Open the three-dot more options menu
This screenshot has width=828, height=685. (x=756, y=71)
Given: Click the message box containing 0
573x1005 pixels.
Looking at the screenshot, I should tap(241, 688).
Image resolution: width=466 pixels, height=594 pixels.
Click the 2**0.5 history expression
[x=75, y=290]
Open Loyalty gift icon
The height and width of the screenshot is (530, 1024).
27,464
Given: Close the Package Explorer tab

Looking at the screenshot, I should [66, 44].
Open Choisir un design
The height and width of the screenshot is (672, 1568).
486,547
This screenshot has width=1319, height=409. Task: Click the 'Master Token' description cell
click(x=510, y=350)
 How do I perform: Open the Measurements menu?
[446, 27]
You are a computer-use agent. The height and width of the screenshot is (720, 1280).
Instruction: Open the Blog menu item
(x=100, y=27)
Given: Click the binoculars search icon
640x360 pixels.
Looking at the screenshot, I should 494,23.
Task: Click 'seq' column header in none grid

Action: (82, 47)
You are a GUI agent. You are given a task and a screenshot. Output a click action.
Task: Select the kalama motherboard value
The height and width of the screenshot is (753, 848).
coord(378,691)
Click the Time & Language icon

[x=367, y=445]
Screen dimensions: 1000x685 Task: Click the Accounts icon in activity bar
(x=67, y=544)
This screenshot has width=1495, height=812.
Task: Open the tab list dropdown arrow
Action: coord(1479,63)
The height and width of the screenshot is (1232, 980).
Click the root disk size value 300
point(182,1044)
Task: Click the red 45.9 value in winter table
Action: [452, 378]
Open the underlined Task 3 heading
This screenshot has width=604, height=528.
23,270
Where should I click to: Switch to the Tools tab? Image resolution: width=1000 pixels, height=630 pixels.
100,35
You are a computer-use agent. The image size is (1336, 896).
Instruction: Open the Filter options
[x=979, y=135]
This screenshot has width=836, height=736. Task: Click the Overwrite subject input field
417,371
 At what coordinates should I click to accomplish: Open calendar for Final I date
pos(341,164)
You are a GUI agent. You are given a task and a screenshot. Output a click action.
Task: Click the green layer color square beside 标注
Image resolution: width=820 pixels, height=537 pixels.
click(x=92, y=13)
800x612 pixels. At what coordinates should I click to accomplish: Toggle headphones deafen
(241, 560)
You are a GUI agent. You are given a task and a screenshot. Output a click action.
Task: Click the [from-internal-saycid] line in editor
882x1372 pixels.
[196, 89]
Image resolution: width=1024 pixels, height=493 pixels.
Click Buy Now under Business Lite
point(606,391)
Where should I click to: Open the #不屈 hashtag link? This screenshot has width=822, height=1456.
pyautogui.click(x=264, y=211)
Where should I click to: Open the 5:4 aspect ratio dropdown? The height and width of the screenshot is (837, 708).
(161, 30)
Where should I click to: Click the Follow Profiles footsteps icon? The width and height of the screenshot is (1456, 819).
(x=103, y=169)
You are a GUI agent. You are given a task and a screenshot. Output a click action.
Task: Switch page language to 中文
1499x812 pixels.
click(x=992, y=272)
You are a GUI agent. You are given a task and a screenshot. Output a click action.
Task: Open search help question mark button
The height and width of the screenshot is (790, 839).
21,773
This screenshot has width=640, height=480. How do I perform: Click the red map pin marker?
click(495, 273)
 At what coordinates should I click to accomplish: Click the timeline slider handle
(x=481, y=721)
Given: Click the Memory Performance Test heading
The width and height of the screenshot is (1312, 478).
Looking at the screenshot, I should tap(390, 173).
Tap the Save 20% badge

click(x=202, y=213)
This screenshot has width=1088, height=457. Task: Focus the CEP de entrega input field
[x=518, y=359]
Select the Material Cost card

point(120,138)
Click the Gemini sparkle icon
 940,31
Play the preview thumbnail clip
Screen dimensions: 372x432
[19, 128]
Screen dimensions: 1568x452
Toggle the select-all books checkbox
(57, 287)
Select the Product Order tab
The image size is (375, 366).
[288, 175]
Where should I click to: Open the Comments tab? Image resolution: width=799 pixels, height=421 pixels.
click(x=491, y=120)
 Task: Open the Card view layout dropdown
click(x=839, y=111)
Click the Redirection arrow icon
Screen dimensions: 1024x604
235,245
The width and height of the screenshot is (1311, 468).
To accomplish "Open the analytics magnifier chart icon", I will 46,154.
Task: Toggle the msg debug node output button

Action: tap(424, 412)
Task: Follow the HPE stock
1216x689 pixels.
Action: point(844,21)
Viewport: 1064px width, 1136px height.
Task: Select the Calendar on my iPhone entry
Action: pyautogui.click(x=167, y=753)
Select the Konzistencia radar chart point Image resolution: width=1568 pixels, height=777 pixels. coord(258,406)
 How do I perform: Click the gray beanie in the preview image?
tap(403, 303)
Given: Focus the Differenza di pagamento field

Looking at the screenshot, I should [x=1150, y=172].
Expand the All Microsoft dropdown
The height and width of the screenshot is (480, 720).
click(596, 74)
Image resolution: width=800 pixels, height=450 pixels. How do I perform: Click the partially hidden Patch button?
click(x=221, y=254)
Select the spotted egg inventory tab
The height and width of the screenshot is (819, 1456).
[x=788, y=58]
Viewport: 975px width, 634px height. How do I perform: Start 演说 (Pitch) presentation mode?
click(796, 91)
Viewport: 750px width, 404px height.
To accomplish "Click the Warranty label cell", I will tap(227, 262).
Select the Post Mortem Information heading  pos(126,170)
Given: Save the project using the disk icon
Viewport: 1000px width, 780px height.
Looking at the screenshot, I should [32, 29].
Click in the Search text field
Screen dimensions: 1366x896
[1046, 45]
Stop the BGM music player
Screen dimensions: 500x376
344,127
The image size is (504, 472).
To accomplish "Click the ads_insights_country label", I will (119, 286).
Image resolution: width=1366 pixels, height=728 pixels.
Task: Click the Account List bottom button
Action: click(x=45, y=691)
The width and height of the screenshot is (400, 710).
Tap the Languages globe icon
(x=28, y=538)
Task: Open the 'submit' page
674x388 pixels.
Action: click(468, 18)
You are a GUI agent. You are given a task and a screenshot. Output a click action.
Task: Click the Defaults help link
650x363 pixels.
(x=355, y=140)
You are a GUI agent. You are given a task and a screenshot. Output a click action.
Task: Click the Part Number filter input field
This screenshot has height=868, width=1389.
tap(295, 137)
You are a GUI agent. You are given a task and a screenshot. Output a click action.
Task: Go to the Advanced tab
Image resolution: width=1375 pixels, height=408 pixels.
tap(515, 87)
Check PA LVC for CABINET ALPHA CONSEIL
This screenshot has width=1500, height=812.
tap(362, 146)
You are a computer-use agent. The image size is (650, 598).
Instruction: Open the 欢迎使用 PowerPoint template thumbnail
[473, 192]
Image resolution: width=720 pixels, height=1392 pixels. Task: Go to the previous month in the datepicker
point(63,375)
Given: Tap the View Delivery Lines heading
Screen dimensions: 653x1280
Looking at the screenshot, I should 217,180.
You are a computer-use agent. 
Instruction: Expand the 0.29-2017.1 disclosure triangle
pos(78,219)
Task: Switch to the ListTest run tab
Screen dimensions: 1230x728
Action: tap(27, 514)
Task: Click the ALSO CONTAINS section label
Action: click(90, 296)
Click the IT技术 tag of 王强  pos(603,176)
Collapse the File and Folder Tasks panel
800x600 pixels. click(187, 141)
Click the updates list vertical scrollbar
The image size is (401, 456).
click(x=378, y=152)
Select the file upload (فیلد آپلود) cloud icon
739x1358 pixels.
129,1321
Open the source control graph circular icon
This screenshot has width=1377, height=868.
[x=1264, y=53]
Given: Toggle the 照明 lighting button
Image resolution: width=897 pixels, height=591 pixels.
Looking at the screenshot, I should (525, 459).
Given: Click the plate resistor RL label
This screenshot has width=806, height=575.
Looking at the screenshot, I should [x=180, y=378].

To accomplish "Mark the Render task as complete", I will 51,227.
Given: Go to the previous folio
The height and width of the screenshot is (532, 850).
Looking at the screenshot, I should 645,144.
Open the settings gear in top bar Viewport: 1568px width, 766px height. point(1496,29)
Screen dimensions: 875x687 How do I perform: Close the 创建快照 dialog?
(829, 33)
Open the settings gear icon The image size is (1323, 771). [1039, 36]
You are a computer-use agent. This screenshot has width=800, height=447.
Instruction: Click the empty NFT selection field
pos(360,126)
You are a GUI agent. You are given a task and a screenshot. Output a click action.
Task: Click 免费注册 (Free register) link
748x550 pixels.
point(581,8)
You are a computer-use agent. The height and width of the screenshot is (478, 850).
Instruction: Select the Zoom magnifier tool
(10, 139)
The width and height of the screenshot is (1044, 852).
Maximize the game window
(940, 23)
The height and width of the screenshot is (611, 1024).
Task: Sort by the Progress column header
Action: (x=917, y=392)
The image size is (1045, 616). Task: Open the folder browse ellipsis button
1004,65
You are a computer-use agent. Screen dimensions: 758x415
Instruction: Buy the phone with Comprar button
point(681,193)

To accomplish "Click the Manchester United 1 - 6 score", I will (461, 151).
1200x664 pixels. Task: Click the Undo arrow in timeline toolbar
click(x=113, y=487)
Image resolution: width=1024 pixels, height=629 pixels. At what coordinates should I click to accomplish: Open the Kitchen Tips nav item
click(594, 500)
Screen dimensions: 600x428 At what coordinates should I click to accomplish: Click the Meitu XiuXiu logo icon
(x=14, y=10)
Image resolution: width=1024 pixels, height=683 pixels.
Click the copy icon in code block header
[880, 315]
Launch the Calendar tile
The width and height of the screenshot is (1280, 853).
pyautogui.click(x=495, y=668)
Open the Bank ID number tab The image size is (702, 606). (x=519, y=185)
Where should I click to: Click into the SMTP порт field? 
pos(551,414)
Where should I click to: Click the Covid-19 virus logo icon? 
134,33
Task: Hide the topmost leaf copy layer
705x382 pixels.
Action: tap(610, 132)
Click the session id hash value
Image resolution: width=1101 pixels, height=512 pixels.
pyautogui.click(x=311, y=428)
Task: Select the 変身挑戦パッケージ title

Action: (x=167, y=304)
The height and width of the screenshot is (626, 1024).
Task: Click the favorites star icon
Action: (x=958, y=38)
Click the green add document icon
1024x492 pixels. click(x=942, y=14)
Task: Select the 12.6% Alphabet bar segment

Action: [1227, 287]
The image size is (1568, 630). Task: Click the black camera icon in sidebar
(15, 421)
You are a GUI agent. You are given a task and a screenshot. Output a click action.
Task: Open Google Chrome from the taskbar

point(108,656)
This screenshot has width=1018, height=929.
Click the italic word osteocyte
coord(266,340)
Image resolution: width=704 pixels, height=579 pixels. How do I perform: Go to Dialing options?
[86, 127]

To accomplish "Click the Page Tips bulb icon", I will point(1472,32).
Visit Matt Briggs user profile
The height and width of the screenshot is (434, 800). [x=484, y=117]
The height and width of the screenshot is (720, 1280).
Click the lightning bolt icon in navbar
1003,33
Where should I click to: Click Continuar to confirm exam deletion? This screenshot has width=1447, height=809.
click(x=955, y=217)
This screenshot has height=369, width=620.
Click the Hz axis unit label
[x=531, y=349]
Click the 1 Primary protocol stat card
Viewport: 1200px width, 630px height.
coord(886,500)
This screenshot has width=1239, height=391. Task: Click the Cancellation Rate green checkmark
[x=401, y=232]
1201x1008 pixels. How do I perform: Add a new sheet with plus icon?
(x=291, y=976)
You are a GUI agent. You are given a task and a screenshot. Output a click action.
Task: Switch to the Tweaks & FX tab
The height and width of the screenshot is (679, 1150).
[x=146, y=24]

◇ ◇ ◇ ◇ ◇

• INSTRUCTIONS FOR THE TASK
Produce verbatim the lines starting at the one with "The height and width of the screenshot is (679, 1150)." and ending at the last line of the material, both ends included. Add no other line.

• RESPONSE FOR THIS EXERCISE
The height and width of the screenshot is (679, 1150).
[x=146, y=24]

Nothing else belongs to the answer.